A couple experiences demanded of me this post, though I fear I the question won’t be answered here due to complexity and variance.
First: lingering thoughts about my recent post about ForbesLife magazine, in which advertising functions as actual content. What is normally seen as interrupting noise seems to be a legitimate value add in that publication, which is why I identified it as kin to bridal and fashion mags. How far does that phenomenon extend?
Second: the first comment on a video I posted on the News First 5 (local NBC affiliate) Facebook page – “this is still news?” That, in response to a piece of video that was broadcast 36 hours earlier about a victim fighting off a pair of would-be home invaders about 48 hours earlier. If you follow the link, you’ll see my unnecessary, but polished defense.
So, what is news? In the first scenario, it’s advertising. In the second, it’s extremely perishable. There are nearly as many answers to the question as there are people to give it consideration.
Those answers, though, are decreasingly dependent upon or influenced by the one-time gatekeepers who produce and sell a traditional form of “news.”
I’ll spare us all the rote litany of tired criticisms (think “if it bleeds it leads”) that have been lobbed at mainstream media for decades. I’ll take a short cut straight to: you get to decide what’s news.
House fire or traffic accident in a part of town I’ve never visited? Not news.
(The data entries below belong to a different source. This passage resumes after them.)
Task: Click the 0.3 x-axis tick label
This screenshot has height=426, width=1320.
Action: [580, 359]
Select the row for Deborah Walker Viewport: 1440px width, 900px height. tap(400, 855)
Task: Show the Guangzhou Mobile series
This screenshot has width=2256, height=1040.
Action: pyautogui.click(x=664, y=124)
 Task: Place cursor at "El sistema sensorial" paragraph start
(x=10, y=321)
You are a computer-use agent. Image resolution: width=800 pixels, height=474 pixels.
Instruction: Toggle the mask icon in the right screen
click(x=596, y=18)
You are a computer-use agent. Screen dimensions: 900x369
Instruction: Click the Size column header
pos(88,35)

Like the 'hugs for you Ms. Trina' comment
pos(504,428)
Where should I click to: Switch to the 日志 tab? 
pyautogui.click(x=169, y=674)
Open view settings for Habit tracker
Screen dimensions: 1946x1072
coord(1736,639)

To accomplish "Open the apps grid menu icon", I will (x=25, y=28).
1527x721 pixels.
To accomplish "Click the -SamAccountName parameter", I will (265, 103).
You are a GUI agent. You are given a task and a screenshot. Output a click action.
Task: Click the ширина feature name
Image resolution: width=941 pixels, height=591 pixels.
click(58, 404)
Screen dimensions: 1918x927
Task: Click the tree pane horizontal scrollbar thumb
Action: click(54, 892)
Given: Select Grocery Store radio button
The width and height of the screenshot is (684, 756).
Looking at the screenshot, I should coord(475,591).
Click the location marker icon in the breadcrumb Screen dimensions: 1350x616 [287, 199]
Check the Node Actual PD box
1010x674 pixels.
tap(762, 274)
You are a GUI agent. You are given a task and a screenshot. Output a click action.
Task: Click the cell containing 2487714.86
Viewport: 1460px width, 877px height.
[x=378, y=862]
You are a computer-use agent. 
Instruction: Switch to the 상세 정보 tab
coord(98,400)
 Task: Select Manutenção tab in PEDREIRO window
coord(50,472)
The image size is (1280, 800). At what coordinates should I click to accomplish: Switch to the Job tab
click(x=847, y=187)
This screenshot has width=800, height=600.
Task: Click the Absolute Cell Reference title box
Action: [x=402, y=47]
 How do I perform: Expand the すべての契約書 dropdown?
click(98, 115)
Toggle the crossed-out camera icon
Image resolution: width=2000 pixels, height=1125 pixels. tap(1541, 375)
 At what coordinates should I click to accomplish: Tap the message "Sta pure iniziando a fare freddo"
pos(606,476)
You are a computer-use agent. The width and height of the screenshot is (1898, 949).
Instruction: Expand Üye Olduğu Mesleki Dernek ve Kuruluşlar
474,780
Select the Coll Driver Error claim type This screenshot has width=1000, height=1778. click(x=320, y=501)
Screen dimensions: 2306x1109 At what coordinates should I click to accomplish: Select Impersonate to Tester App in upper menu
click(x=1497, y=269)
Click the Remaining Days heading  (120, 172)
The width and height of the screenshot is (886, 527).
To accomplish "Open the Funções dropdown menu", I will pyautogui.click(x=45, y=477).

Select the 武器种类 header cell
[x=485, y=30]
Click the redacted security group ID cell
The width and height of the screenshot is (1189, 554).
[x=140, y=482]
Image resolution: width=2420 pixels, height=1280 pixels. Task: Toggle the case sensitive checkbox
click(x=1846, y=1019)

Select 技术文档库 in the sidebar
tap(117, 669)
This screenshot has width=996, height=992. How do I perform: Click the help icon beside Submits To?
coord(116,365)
Big sale at a retail shop or new location of a restaurant I occasionally patronize? Definitely news.
((Off-topic, but worth noting here: Action News is all over the former, but won’t touch the latter. The former’s a consequence of broadcasting to an anonymous mass of people whose only definite common trait is that they share a defined geographical territory. The latter’s a consequence of a “church and state” separation of advertising and content creation to erect and defend an idealized notion of objectivity.))
Want to follow attention-getting, dramatic story lines this election season? Want to understand more truly the issues and candidates instead? Totally your call either way.
See? You get to decide.
You get to choose from an increasing array of sources through an increasing number of channels. You get to pick what to read and what not to read. You get to determine what to see and what not to see. Viable information consumption options range from spoon-fed to ultimate control.
So why a common body of “news?” Agenda setting remains an influencing factor. Every other outlet chasing down whatever one of them shows interest in means many of us will read or see the same things. The dispersal of the one Associated Press story across several hundred news sites also assures a common base of news. The incessant retweets of the moment’s celebrity death spread insanely fast as they jump across different social channels, at least in part due to the self-important rush to “beat” the wire. If the use of all sources, channels and stories was charted by consumer or consumer groups, the boolean overlap is what’s generally regarded as “news.”
To the degree I control my consumption, I define news as information previously unknown or perceived differently that possesses one or more of three characteristics:
- Important: big things that happen about which I should probably know – things beyond my control that affect me or people I love in a significant way
- Helpful: information upon which I can act or through which I become more prepared for what’s next – makes me “better” in some way for having learned it
- Remarkable: the kind of thing I’d pass along to a family member, friend, neighbor or co-worker – because it’s unexpected, hilarious, fascinating, outrageous or similar
But that’s just me. Have you a definition for “news?”